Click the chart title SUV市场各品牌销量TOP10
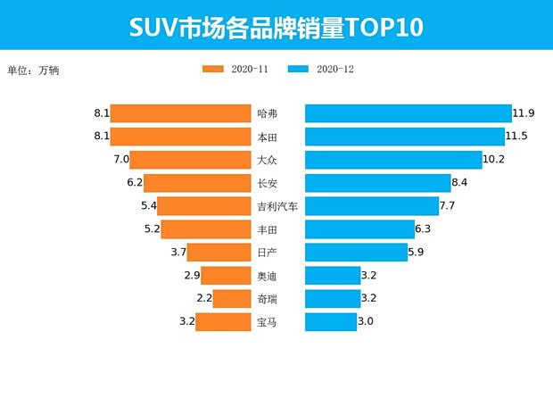[x=276, y=28]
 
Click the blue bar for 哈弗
[x=408, y=113]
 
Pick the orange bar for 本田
[x=180, y=137]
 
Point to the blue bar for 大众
[x=393, y=160]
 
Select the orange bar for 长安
[x=197, y=183]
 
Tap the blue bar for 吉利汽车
[x=372, y=206]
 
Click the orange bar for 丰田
[x=206, y=229]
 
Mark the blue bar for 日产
[x=356, y=253]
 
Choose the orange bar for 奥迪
[x=226, y=276]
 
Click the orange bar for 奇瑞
[x=232, y=299]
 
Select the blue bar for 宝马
[x=331, y=322]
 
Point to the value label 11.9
[x=524, y=113]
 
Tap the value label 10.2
[x=494, y=160]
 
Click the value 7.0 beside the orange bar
[x=122, y=160]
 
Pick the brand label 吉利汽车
[x=276, y=206]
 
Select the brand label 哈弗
[x=267, y=113]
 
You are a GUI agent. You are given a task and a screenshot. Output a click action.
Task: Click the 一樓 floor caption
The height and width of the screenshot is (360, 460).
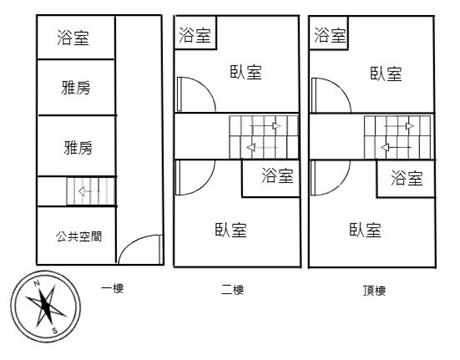pyautogui.click(x=113, y=288)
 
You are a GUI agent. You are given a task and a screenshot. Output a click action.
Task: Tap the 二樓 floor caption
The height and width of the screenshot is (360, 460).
pyautogui.click(x=232, y=290)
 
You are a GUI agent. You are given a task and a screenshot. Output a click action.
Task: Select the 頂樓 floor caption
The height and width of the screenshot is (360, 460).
pyautogui.click(x=374, y=291)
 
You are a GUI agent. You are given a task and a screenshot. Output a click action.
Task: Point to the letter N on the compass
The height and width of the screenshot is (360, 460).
pyautogui.click(x=37, y=283)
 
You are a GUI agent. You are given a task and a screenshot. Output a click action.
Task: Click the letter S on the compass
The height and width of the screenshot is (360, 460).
pyautogui.click(x=55, y=331)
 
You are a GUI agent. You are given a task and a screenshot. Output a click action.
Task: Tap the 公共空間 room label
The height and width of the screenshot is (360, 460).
pyautogui.click(x=79, y=236)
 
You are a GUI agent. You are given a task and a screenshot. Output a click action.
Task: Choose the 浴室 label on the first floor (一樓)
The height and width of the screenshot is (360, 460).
pyautogui.click(x=73, y=38)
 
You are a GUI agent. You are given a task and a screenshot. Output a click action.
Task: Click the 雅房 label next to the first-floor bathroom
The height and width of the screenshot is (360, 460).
pyautogui.click(x=76, y=88)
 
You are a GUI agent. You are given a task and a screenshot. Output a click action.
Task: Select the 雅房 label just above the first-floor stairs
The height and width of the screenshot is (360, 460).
pyautogui.click(x=78, y=148)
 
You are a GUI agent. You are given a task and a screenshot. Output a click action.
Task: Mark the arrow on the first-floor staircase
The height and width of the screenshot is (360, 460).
pyautogui.click(x=88, y=191)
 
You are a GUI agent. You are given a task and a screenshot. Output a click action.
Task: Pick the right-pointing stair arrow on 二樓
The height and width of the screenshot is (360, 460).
pyautogui.click(x=265, y=126)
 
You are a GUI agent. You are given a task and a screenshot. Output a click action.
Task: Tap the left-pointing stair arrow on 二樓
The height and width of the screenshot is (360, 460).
pyautogui.click(x=262, y=147)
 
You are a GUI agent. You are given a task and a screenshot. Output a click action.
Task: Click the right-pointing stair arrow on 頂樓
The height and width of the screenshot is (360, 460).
pyautogui.click(x=399, y=126)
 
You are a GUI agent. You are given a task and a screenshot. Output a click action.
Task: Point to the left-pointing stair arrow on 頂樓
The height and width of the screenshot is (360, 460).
pyautogui.click(x=396, y=147)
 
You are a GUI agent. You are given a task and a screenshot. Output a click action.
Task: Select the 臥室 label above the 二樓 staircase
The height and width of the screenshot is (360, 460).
pyautogui.click(x=246, y=72)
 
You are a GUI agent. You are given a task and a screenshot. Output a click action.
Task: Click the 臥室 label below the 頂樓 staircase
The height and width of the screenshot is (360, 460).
pyautogui.click(x=365, y=230)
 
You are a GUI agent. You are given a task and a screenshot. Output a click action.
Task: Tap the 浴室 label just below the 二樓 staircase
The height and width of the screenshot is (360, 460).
pyautogui.click(x=277, y=176)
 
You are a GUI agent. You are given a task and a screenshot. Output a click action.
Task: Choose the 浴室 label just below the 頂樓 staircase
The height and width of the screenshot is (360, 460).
pyautogui.click(x=407, y=178)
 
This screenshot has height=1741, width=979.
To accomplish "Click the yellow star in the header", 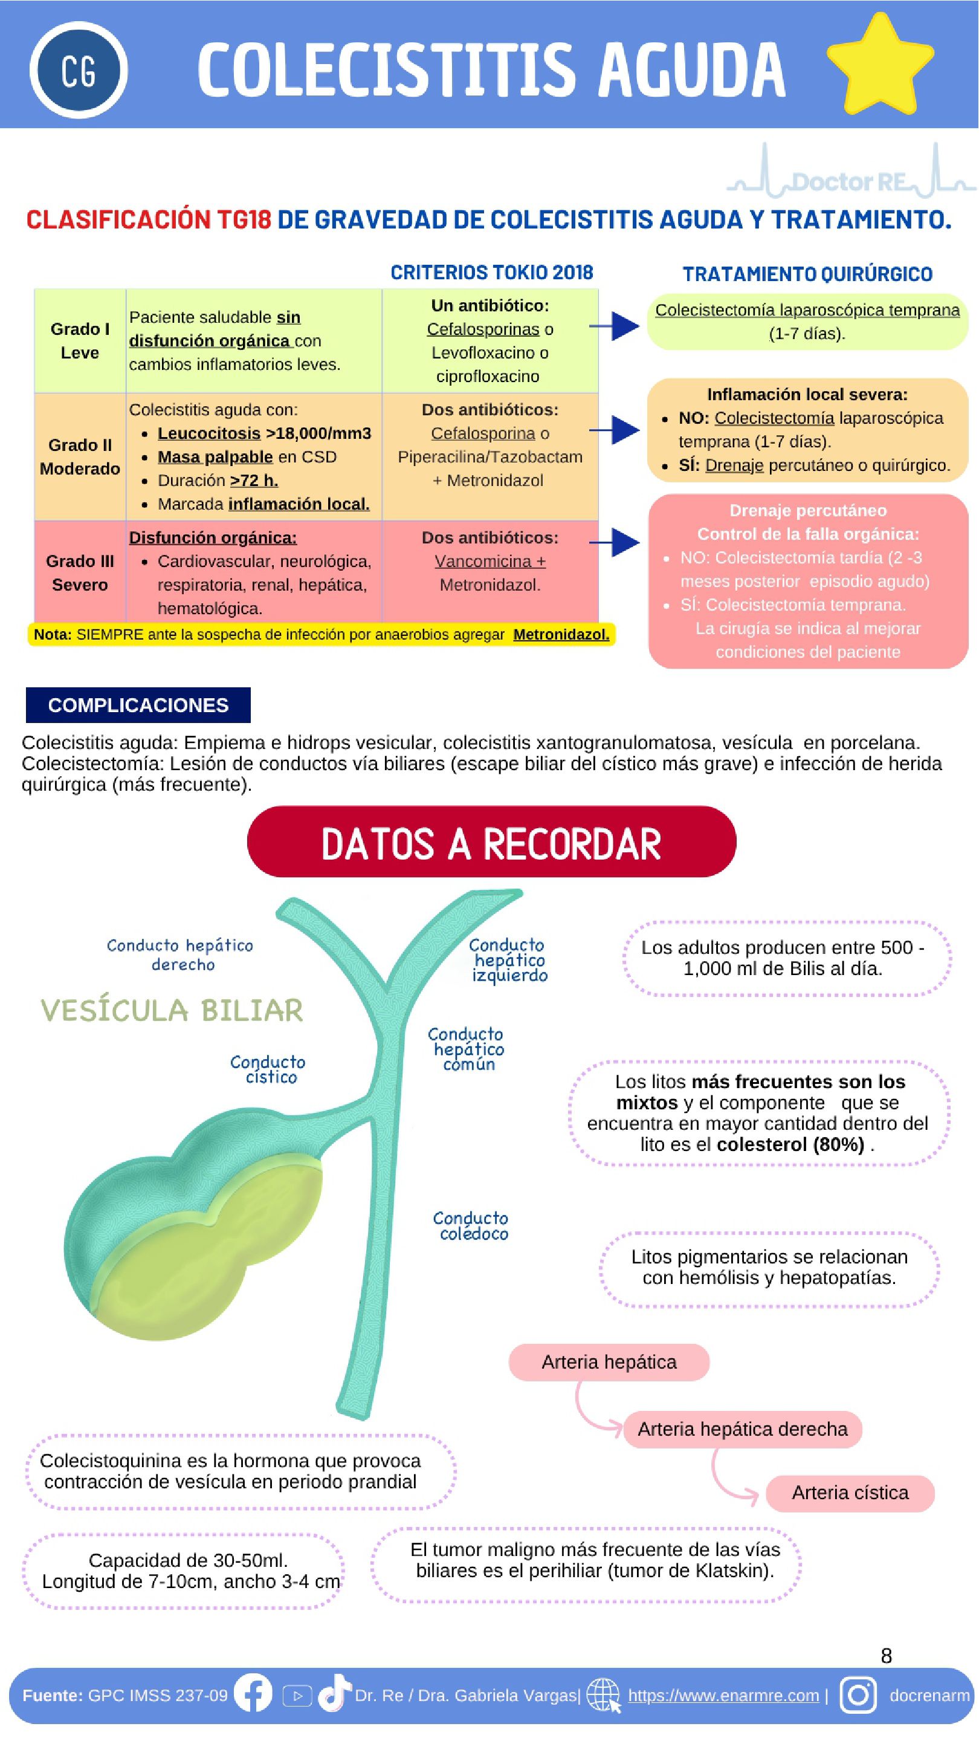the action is pos(880,65).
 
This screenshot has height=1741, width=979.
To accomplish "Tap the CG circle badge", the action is pos(79,70).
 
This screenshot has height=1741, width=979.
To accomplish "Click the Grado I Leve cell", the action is pos(80,340).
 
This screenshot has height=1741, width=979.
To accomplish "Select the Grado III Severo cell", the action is pos(80,572).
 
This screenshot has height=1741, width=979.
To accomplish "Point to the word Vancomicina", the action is pos(483,561).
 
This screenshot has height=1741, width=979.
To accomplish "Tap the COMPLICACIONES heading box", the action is pos(138,705).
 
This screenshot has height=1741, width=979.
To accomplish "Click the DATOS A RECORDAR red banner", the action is pos(491,842).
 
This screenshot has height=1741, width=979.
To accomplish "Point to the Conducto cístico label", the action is pos(268,1069).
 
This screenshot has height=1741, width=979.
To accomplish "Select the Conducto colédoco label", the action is pos(471,1226).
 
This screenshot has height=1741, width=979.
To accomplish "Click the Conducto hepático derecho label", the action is pos(181,955).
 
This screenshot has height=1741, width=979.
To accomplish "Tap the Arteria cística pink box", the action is pos(849,1493).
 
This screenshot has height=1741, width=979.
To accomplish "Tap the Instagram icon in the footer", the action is pos(858,1694).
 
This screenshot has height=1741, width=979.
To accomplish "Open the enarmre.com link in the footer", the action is pos(723,1695).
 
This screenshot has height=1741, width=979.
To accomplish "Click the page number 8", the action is pos(886,1656).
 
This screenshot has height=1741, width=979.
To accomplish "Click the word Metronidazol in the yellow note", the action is pos(561,635).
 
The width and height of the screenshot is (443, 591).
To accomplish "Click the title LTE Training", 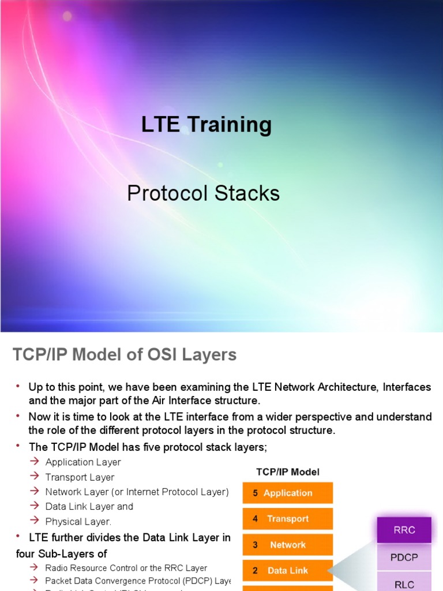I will click(x=206, y=124).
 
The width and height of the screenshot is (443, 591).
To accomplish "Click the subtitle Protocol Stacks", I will click(x=203, y=193).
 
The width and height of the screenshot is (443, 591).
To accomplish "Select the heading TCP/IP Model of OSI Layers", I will click(x=125, y=354).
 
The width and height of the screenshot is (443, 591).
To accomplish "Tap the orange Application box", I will click(x=287, y=493).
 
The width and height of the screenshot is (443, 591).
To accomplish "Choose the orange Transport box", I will click(x=287, y=519).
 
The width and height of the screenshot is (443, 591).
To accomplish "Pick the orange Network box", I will click(x=287, y=545).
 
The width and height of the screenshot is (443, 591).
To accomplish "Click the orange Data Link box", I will click(x=287, y=571).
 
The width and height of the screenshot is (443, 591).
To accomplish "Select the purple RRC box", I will click(x=404, y=530).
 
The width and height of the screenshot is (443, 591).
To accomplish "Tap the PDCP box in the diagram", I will click(x=404, y=558).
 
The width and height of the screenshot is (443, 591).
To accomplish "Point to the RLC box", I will click(x=404, y=583).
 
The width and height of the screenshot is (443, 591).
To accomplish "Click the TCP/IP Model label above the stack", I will click(x=288, y=472).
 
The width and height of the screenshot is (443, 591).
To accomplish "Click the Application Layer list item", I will click(x=83, y=462).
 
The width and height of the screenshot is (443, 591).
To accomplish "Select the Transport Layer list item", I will click(x=80, y=477).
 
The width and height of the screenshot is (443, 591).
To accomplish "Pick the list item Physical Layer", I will click(x=78, y=522).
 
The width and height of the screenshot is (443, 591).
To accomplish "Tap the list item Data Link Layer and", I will click(x=89, y=507).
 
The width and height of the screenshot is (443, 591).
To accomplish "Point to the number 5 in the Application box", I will click(x=256, y=493).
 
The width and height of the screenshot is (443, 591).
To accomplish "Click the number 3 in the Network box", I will click(x=256, y=545).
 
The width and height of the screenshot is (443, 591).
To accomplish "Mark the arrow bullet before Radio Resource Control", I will click(x=35, y=568).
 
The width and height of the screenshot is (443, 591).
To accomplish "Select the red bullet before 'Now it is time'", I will click(x=17, y=416).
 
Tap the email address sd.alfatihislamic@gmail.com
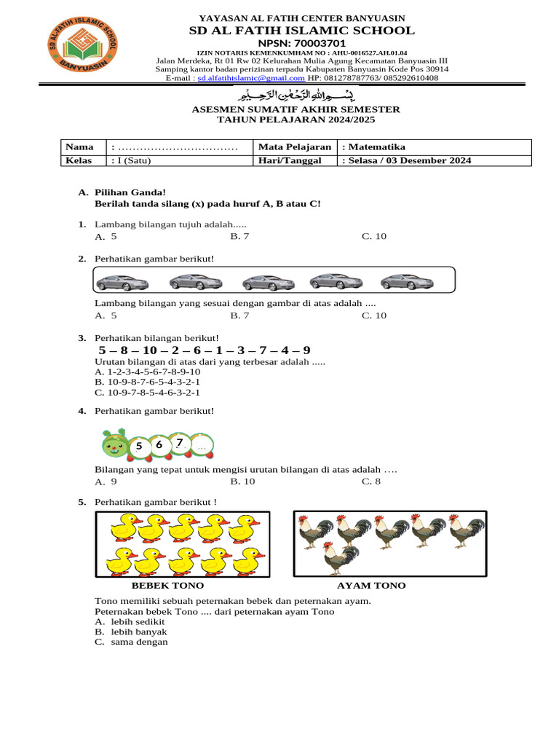pyautogui.click(x=251, y=78)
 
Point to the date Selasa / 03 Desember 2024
pyautogui.click(x=406, y=160)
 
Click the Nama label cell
pyautogui.click(x=76, y=147)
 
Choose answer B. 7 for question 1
pyautogui.click(x=239, y=237)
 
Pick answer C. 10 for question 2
pyautogui.click(x=373, y=315)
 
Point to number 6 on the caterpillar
pyautogui.click(x=159, y=444)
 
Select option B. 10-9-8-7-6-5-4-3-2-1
pyautogui.click(x=148, y=381)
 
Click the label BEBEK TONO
pyautogui.click(x=167, y=586)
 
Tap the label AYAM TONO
pyautogui.click(x=371, y=586)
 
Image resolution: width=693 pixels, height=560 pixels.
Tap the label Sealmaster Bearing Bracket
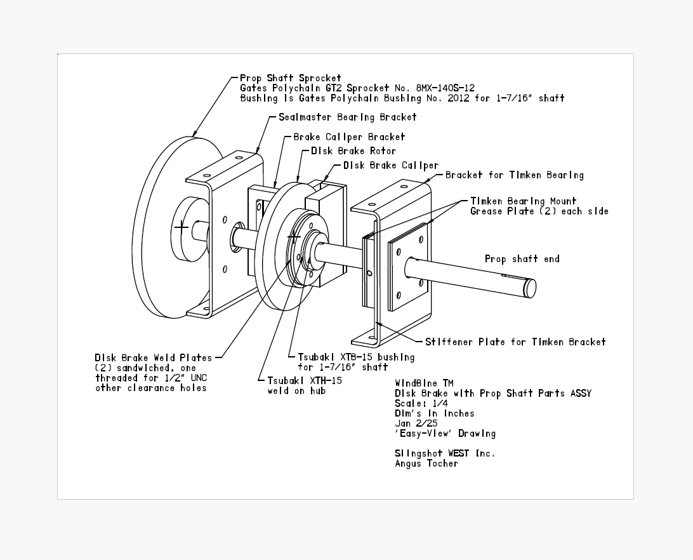point(347,117)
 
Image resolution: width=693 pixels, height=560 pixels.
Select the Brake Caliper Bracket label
point(349,137)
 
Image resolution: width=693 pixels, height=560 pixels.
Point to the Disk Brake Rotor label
point(353,151)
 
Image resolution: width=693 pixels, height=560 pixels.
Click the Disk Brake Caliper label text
point(391,166)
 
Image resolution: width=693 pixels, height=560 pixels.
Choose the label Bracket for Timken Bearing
point(515,175)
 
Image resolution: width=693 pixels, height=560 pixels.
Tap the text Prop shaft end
point(522,259)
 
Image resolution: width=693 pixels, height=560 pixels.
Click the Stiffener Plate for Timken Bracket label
point(515,342)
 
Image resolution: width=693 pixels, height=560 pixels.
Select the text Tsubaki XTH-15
point(305,381)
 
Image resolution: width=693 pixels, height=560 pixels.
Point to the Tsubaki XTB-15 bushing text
point(356,357)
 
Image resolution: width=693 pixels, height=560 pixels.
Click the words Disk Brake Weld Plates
point(154,357)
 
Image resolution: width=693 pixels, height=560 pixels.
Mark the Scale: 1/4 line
point(421,403)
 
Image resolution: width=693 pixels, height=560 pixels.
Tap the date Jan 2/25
point(416,423)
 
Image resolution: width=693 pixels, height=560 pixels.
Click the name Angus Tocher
point(426,463)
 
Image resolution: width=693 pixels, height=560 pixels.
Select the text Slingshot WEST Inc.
point(445,453)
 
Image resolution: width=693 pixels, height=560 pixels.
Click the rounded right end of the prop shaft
point(529,288)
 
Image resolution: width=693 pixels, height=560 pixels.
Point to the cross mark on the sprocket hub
point(182,227)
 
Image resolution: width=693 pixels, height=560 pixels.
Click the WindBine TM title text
point(425,383)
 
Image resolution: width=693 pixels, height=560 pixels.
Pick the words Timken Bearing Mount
point(524,201)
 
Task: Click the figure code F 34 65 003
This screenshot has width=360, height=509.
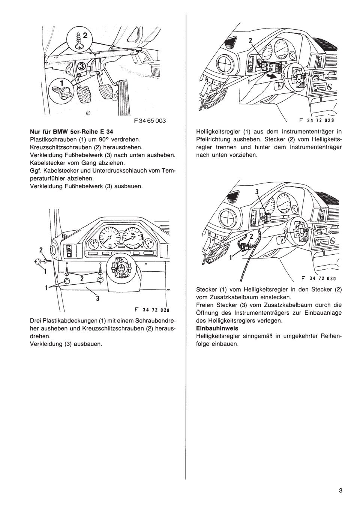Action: (x=149, y=121)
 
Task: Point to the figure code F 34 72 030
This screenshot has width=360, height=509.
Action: (x=317, y=279)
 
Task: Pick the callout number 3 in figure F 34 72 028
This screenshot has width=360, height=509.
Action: (x=97, y=299)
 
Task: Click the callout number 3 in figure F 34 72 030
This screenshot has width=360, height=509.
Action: (x=257, y=192)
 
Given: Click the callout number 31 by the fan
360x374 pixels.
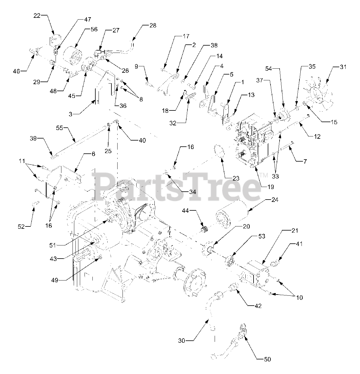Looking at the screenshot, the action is (343, 67).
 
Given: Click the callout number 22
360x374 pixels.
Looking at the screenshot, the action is (37, 16).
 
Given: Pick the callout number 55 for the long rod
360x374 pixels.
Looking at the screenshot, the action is (59, 128).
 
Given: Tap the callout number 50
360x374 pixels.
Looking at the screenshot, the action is (267, 360).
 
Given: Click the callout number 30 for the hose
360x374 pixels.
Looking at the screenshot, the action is (182, 340).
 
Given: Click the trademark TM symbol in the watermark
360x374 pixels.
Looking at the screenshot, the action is (264, 175).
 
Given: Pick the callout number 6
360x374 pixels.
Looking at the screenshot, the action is (93, 154).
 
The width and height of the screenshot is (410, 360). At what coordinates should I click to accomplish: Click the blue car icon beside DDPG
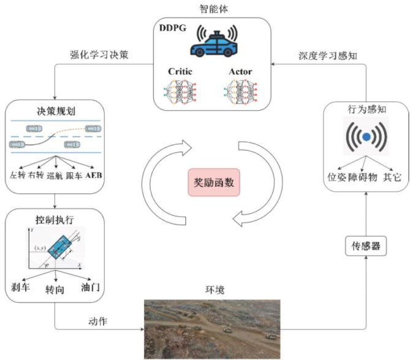[216, 43]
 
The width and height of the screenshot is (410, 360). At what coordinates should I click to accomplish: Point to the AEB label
[95, 176]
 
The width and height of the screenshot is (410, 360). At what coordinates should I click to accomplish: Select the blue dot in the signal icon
[366, 138]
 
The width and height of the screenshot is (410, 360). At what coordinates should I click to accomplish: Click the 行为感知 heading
[366, 110]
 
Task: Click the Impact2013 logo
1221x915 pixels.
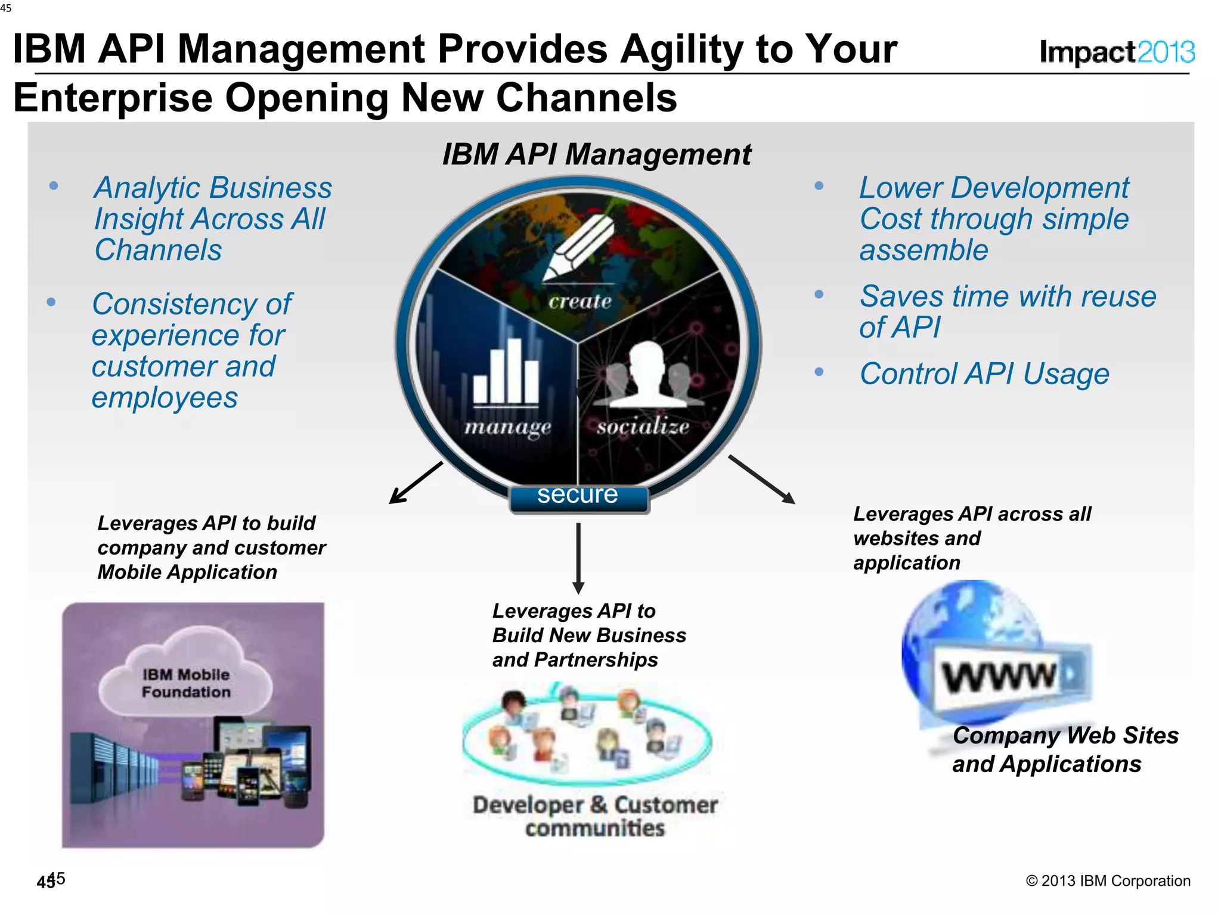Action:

:::

REQUIREMENTS:
Please pick out every line in the entries above that contains the string "figure" and copy each one in full. Case counts, so a line matches only if its letters have the same capitalization.

ANSWER BELOW:
Task: Click the figure code F 34 65 003
Task: Point to the figure code F 34 72 030
Task: Pick the callout number 3 in figure F 34 72 028
Task: Click the callout number 3 in figure F 34 72 030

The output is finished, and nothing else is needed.